#### [EXERCISE GOAL]
The material below holds pictures; leave them out and reproduce exactly the lines from the one with "The width and height of the screenshot is (941, 850)." through the one with "Task: Click the cyan MA value 11690.99", inclusive.

#### [SOURCE DATA]
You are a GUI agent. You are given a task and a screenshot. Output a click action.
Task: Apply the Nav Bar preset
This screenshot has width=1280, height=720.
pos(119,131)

--

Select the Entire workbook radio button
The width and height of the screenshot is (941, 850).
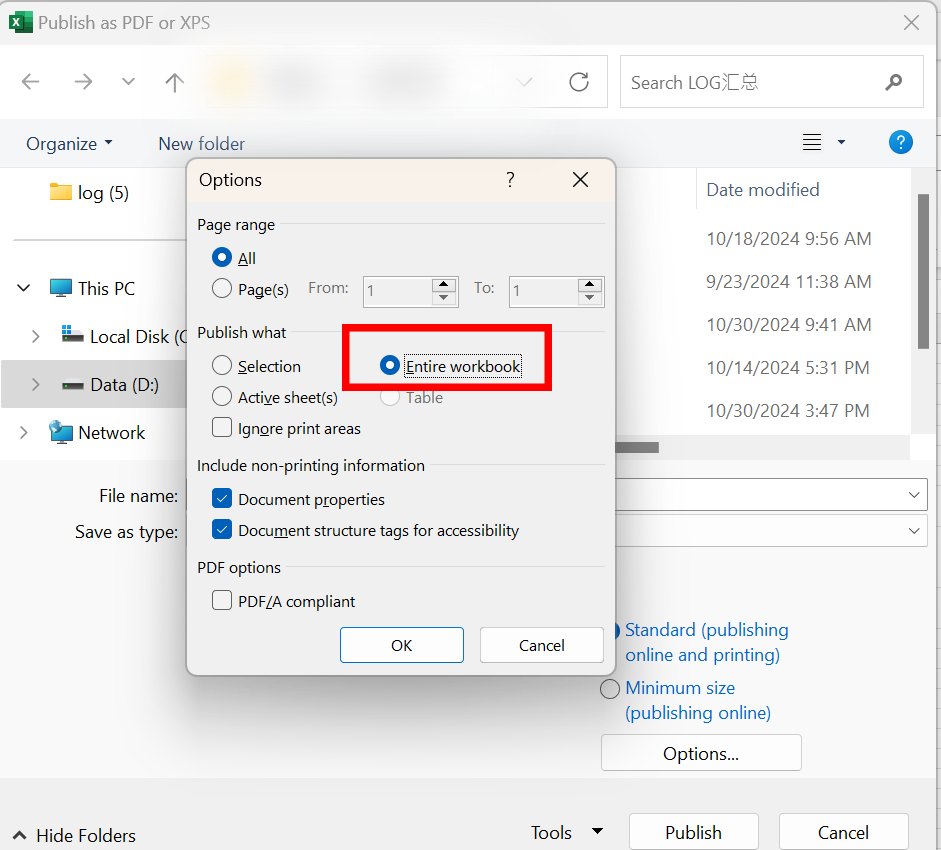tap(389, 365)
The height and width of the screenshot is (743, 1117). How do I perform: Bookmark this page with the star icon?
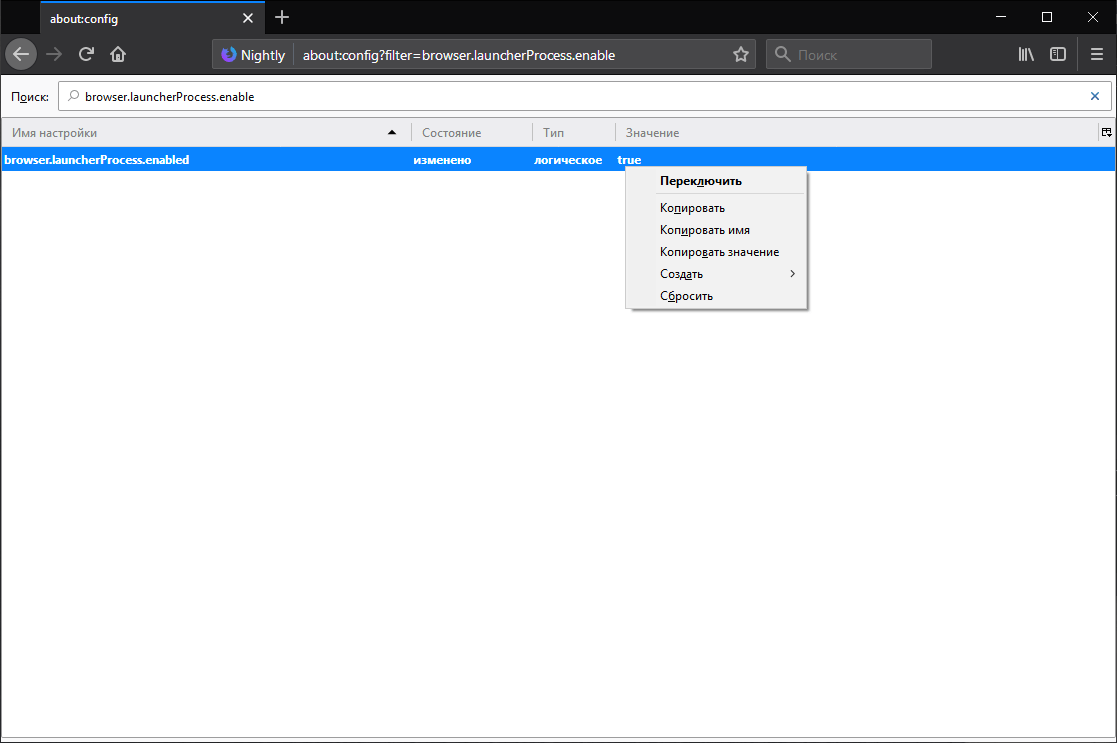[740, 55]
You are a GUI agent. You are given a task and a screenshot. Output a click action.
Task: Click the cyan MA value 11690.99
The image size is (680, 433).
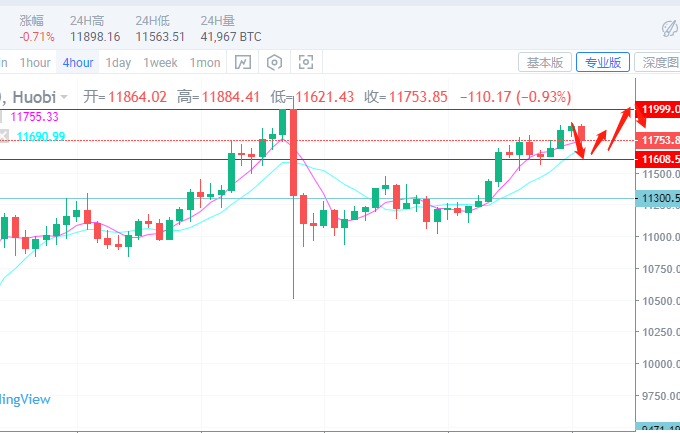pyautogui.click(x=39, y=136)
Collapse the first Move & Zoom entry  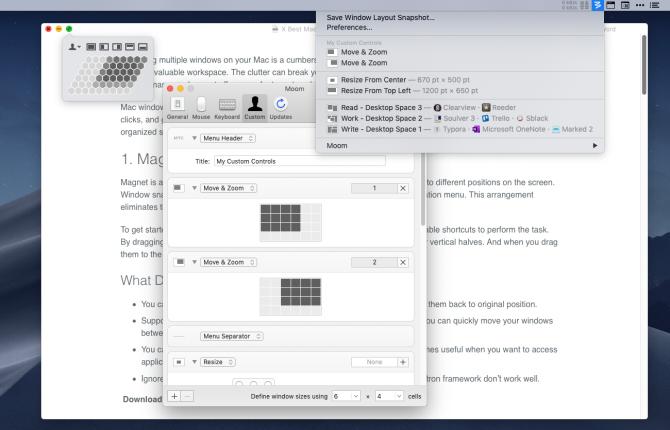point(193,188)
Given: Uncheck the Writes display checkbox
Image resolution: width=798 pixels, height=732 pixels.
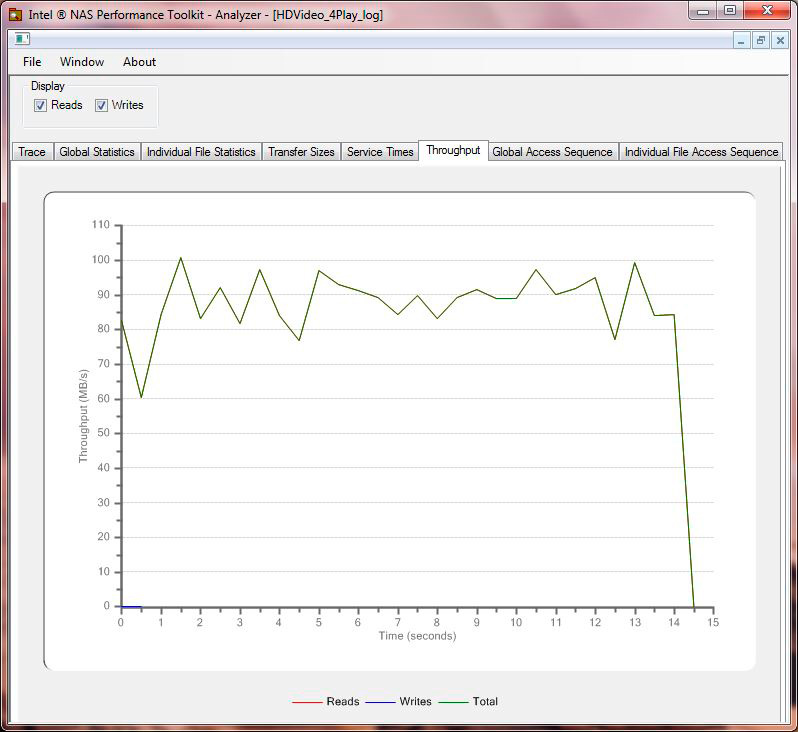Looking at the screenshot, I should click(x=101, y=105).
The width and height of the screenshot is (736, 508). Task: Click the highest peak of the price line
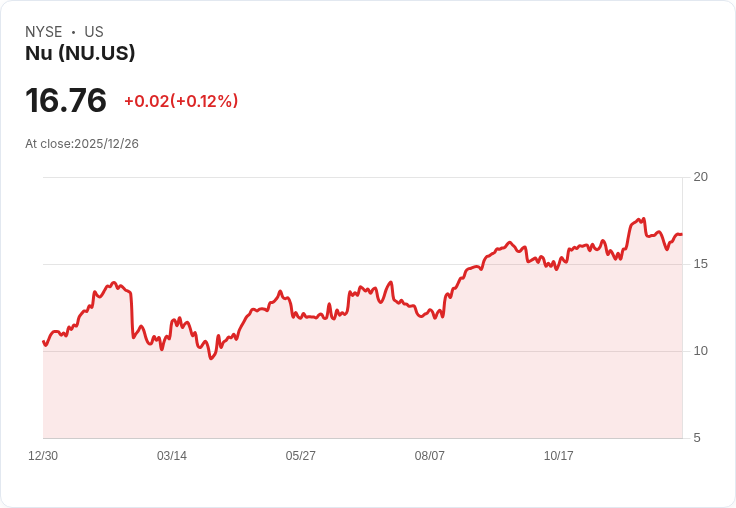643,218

#### [ANSWER TO THE PROBLEM]
The width and height of the screenshot is (941, 850).
tap(389, 365)
The height and width of the screenshot is (743, 1117). How do I perform: Bookmark this page with the star icon?
[740, 55]
You are a GUI agent. You are given a task and a screenshot. Output a click action.
Task: Click the cyan MA value 11690.99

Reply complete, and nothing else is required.